Figure 2 shows how the dataset goals change over time, as revealed by the analysis of the LDA model outcome. It is clear that the research community has continued to present ever-larger datasets over the years because the advent of DL has meant that we now need substantial quantities of data to train neural networks.

Fig. 2
figure 2

Change of topics over the years in the TIL assessment datasets analyzed

We note that the research community has invested significant resources and will continue to do so in order to make annotated datasets for training CAP tools. While these technologies use efficient and innovative approaches to save time, the process remains complex and demands effective communication among experts from diverse sectors [41].

The aforementioned trend shows that TIL evaluation is becoming more dependent on the contribution of CAP tools. This is crucial because it will progressively reduce the differences from expert assessments over time [14]. As a result, in the TIL evaluation scenario, we note a growing inclination to merge the experience of experts from different fields [2, 14].

Conclusions and Proposals for Future Challenges

This review compares datasets used for TIL assessment and encompasses datasets about lymphocytes and inflammatory cells, since, as mentioned in “Comparative Analysis of Datasets for TIL Research” section, they are related to the TIL assessment scenario.

The research community is working to make larger datasets for TIL assessment and should also provide novel TIL datasets for different tumor types in addition to BC to enhance this area of investigation [92]. It is essential to include annotated images from various scanners in order to leverage models trained on these datasets effectively. This approach ensures improved generalization of the TIL assessment, making the models helpful across a variety of scanners rather than being limited to the performance of a specific one [101,102,103].

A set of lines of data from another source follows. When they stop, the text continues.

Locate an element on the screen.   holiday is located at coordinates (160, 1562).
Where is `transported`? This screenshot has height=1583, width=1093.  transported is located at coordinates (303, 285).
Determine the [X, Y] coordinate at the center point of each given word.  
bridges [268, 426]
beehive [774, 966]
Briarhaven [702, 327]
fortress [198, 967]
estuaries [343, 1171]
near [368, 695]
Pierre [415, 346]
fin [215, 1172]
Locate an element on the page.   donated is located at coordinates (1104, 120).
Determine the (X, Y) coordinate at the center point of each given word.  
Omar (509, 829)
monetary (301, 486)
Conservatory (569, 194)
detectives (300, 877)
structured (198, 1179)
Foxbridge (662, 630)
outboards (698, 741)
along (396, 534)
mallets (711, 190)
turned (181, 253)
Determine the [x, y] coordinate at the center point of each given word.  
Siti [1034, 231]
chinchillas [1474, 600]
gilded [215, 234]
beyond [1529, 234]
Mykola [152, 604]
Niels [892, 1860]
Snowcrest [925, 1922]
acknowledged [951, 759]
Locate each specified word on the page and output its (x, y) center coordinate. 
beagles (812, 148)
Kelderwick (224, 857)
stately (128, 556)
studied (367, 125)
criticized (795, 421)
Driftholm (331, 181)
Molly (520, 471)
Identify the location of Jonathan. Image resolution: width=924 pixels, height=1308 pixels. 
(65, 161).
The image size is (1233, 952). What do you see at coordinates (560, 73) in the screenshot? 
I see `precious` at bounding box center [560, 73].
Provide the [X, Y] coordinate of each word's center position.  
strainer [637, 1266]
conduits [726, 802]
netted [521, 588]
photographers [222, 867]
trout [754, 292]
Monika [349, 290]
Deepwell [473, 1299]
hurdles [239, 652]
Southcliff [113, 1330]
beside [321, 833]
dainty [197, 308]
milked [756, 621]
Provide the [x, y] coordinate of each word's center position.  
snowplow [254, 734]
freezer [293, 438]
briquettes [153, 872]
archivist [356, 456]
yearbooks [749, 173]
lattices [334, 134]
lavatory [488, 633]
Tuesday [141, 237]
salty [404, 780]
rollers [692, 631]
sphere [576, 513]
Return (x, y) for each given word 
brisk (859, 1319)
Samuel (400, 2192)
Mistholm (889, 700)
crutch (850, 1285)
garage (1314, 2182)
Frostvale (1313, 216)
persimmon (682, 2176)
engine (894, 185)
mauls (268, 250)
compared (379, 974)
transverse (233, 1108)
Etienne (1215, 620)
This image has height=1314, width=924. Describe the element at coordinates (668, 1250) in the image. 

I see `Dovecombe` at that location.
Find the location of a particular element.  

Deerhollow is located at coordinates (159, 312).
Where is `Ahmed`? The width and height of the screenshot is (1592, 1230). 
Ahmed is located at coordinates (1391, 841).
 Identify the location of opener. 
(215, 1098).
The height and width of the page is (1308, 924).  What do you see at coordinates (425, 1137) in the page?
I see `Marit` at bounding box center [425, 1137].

By adopting this strategy, CAP tools will become more valuable to experts and enable them to carry out TIL assessments of which they can have greater confidence.

As stated in “Introduction” section, TIL assessment is achieved using H&E images. Nevertheless, there is a supplementary and non-standardized method for measuring TILs, consisting of quantifying immune biomarkers of specific subpopulations of TILs such as CD4, CD8, FOXP3, CD20, and CD22 [19,20,21,22,23]. The information about the immune markers can provide us with more insights into TILs and about their distribution and spatial relationships, as shown by two studies [104, 105]. However, we require IHC images of them, such as sections from the paraffin block, to make this evaluation. It should be noted that the sections, even if very close (e.g., 4 \(\mu\)m [106]) and from the same paraffin block, can vary slightly [107]. There are also a large number of variables that influence antigen staining in paraffin-embedded tissues, such as the type of fixative, fixation time, tissue processing, the level of antigen expression and preservation, and also the clone and the dilution of the antibody used, the antigen-retrieval method, and the detection system and chromogen [108, 109]. Other procedures use multiplexed IHC images to apply diverse IHC staining in a single section. However, these are more expensive and can be beset with problems of antibody compatibility and tissue penetration [110].

To broaden the scope of TIL assessment research, the research community should make these IHC images public and widely available. By doing so, or, better yet, by offering the ground truth, we can rise to exciting challenges like the one overcome to distinguish HER2-positive from HER2-negative BC specimens solely through the evaluation of H&E slides [111]. Thus, a novel aim should be to quantify immune markers directly on H&E-stained images.